The end of storytelling

 


In 1936, the German writer and philosopher Walter Benjamin published an essay, “The Storyteller,” in which he lamented that the art of storytelling was dying out in his time, killed in part by an immense flood of information.

In 1936.

“Every morning brings us the news of the globe,” Benjamin wrote, “and yet we are poor in noteworthy stories. This is because no event any longer comes to us without already being shot through with explanation.”

It’s hard to imagine what Benjamin would have thought of our time, when every instant makes available to us more news, facts, factoids, data, images, statistics, lies, and explanations than someone in 1936 could have gathered in a month. It’s astounding that I can carry the libraries and news media of the world around in my pocket, and access them whenever I want to. It’s a miraculous thing. But what happens to my ability to stop and reflect on any of it if I’m consuming information like potato chips, stuffing more of it in every moment?
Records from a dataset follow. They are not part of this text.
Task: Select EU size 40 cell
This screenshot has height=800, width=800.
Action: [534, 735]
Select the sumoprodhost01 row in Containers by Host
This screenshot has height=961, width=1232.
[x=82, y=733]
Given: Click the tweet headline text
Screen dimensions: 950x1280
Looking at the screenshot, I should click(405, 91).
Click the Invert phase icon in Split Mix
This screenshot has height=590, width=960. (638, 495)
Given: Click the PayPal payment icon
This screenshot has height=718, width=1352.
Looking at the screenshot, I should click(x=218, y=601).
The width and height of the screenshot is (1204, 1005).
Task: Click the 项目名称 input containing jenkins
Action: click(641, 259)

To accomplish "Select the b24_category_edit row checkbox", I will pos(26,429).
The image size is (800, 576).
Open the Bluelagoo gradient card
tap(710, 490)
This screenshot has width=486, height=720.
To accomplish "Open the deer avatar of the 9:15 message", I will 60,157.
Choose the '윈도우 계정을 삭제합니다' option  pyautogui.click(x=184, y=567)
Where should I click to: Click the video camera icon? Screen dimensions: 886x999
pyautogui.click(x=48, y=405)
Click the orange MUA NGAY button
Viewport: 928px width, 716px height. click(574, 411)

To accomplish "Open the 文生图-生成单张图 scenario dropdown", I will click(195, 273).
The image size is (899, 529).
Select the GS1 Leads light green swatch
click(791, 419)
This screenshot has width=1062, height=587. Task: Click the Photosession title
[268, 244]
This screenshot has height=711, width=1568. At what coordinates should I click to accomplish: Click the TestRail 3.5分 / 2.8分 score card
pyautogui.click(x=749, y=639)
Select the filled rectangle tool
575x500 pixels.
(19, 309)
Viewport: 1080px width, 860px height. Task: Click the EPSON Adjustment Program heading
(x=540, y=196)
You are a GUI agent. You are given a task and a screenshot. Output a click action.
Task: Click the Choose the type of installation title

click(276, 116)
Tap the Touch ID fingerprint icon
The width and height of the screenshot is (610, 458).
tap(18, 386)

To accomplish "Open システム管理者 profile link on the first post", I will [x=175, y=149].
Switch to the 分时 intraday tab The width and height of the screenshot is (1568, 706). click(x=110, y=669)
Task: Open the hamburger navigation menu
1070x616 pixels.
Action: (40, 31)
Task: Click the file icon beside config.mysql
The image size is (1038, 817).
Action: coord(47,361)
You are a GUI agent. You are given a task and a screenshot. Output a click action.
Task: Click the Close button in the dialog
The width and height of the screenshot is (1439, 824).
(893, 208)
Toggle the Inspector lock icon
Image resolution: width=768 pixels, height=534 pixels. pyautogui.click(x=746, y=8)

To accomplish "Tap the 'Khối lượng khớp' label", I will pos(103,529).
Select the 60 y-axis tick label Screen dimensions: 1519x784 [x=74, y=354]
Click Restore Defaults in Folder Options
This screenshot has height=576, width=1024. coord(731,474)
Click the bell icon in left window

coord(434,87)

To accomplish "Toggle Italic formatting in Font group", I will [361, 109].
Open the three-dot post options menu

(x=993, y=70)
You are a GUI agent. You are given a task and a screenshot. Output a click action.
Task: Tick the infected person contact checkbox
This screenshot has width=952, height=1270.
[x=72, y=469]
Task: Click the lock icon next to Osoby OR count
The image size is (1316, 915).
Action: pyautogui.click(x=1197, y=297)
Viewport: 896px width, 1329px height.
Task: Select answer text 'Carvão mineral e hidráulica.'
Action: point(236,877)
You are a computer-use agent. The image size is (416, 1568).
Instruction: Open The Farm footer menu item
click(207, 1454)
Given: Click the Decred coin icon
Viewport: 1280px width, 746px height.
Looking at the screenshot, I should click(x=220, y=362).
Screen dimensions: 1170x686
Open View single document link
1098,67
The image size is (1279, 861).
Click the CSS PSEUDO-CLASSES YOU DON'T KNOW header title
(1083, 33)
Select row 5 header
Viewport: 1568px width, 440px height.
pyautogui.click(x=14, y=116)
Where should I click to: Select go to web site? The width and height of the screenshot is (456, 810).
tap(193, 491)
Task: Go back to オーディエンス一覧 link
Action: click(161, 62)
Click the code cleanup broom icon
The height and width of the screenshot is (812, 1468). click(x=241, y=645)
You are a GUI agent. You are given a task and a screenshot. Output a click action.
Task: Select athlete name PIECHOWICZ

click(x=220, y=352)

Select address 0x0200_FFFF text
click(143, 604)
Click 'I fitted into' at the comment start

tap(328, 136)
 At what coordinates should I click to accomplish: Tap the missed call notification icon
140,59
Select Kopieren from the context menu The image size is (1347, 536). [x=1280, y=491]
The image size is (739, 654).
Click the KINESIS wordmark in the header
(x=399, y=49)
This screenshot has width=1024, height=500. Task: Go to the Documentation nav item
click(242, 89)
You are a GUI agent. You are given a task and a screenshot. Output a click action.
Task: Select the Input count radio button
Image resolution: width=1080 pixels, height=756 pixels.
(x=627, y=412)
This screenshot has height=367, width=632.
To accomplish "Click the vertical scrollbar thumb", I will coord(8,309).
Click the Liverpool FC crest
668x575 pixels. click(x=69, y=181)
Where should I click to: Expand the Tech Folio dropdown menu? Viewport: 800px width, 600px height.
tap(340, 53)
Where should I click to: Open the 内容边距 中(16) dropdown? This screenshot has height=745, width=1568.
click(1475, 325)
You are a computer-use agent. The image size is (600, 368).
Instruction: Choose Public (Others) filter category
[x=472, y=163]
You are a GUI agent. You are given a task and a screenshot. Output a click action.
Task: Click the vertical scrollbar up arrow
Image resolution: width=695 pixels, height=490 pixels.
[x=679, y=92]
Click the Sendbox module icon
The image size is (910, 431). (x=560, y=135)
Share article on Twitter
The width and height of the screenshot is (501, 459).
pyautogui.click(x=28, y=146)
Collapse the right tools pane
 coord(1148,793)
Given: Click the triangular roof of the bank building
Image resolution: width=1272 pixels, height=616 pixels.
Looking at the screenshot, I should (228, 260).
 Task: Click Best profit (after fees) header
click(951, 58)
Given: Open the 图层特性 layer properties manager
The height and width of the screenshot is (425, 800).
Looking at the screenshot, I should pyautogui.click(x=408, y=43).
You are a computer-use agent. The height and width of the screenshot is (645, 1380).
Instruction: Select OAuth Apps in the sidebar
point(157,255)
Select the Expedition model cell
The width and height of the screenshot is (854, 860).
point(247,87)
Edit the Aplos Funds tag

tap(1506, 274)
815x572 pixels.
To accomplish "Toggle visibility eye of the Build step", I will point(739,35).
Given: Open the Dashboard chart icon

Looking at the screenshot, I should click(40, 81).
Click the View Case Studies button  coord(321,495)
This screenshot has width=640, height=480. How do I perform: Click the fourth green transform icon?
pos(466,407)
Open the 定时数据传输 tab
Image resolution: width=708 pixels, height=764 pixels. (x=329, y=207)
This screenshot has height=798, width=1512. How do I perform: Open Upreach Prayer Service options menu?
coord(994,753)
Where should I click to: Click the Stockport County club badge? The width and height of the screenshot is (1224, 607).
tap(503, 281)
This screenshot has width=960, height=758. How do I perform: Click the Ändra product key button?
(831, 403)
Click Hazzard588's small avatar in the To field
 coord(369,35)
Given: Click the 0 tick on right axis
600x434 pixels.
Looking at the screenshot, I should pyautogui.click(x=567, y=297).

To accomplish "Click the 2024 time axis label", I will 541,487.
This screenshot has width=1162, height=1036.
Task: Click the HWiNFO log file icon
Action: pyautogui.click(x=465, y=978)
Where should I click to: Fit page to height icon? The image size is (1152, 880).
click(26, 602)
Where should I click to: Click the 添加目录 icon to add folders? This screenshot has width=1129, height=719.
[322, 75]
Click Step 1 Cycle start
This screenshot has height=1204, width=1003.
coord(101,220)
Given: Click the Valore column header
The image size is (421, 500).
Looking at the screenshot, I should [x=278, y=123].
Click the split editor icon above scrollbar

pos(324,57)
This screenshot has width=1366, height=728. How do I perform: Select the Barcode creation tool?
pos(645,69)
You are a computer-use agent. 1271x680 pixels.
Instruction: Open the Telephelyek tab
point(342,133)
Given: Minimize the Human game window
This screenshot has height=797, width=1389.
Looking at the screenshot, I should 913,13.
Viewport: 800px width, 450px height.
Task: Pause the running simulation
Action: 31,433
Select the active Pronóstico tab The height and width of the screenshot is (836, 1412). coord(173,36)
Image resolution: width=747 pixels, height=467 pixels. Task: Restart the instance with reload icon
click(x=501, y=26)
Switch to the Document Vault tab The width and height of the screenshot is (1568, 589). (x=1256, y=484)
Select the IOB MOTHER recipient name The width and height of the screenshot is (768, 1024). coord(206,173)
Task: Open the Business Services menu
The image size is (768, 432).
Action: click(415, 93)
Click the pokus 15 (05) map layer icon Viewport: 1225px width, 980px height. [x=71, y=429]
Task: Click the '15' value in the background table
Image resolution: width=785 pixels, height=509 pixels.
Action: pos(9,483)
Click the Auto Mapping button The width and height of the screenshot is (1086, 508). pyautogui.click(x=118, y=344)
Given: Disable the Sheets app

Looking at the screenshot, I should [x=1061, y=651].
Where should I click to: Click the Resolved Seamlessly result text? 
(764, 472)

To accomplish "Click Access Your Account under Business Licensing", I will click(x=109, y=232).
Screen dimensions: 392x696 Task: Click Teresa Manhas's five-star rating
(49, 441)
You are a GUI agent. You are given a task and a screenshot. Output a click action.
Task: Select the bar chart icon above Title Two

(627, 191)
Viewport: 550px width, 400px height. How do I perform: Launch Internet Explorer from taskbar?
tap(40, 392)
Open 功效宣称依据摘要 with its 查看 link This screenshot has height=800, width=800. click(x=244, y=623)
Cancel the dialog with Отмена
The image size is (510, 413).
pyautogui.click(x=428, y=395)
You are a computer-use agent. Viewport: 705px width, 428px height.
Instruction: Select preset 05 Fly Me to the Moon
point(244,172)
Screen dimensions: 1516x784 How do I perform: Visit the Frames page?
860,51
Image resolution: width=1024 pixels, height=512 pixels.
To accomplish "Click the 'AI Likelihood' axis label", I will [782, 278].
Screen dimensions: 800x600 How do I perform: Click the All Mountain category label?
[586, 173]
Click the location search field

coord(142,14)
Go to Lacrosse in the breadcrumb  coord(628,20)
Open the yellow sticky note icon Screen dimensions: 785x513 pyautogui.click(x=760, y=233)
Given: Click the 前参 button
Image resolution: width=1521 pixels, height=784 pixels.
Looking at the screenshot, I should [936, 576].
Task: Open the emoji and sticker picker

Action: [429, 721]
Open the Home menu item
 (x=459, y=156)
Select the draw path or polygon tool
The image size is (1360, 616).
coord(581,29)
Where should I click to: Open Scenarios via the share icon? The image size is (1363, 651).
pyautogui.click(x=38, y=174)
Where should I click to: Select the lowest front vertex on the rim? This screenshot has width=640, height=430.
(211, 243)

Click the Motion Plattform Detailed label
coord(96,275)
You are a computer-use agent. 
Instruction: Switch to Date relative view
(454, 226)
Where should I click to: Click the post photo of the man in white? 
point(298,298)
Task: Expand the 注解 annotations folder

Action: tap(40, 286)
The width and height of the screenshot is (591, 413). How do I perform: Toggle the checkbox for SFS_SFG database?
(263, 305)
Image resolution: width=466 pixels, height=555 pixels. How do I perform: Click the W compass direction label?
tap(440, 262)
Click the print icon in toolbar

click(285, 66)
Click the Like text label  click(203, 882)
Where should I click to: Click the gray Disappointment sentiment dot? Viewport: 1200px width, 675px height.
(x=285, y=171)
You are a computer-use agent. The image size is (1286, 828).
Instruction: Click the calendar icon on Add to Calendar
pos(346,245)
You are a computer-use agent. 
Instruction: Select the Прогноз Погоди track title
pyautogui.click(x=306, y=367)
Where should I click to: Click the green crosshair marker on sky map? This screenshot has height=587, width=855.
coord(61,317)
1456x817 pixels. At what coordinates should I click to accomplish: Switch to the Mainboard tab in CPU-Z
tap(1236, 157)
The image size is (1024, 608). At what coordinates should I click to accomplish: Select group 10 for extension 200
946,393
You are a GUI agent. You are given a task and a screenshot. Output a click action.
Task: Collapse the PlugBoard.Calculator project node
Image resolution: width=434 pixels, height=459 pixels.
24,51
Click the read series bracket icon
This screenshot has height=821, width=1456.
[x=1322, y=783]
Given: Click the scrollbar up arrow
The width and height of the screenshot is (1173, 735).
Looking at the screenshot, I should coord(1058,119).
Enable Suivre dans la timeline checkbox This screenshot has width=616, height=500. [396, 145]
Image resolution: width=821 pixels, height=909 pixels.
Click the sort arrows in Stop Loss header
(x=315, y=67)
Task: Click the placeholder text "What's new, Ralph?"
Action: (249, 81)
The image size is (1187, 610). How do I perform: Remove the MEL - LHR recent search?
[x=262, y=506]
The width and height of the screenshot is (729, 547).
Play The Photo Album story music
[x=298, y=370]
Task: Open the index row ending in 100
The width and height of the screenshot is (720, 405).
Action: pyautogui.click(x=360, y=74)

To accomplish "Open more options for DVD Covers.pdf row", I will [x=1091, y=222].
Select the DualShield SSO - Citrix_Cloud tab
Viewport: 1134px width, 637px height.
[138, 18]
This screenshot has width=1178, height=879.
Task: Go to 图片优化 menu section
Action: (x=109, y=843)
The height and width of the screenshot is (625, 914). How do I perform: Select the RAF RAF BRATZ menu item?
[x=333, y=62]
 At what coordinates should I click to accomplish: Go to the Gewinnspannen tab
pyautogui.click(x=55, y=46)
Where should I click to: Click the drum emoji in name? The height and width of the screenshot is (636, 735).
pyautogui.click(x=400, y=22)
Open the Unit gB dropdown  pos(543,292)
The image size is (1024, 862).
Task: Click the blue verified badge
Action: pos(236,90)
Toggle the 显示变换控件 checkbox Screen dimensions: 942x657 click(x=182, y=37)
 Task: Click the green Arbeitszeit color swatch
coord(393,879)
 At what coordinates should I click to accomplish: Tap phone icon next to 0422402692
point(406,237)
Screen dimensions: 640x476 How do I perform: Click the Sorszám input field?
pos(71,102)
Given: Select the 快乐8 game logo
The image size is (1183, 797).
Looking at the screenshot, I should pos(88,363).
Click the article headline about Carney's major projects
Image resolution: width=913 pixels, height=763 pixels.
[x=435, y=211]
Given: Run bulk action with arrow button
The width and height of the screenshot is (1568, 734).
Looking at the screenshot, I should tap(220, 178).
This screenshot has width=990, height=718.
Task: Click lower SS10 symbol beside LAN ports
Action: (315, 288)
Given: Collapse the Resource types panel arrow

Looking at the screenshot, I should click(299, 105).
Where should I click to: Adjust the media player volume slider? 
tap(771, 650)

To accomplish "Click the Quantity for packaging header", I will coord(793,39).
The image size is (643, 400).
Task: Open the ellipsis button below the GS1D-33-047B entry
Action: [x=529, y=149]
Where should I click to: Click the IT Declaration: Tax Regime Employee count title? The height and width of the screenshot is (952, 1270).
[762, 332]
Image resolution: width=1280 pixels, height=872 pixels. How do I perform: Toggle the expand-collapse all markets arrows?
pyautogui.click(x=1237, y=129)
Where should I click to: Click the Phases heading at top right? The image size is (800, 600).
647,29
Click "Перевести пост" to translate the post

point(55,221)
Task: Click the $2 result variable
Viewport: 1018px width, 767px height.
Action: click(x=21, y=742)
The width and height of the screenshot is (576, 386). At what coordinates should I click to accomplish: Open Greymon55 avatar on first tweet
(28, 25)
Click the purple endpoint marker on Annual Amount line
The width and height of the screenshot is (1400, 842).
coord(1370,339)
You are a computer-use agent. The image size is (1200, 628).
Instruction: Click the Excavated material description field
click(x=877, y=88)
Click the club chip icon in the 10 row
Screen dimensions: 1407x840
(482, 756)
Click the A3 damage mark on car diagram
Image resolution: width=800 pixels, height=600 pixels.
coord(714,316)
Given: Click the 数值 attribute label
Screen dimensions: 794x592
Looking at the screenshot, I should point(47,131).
We still tell each other stories. We still crave stories. The kind of storytelling Benjamin is talking about -- in which people gather around an experienced weaver of worlds, someone who crafts a spellbinding tale with his voice and hands and imagination -- is a rare thing, certainly. Do we still experience the kind of telling which isn’t “shot through with explanation”? The kind of story that keeps some of its secrets, that, as Benjamin beautifully and mysteriously describes it, “preserves and concentrates its strength and is capable of releasing it even after a long time.” 

Stories like this are surely still being told, in books and film and even by word of mouth. But how can we give them our whole attention when they get crowded out a moment later by more stories, more texts and facts and babble? How can a storytelling be a special event when countless stories are available, at our fingertips, whenever we want them? Are we still able, or willing, to let a powerful story live and grow in us slowly, over days, months, years? 

Maybe the problem isn't so much one of information, as Benjamin lamented, but one of too many stories.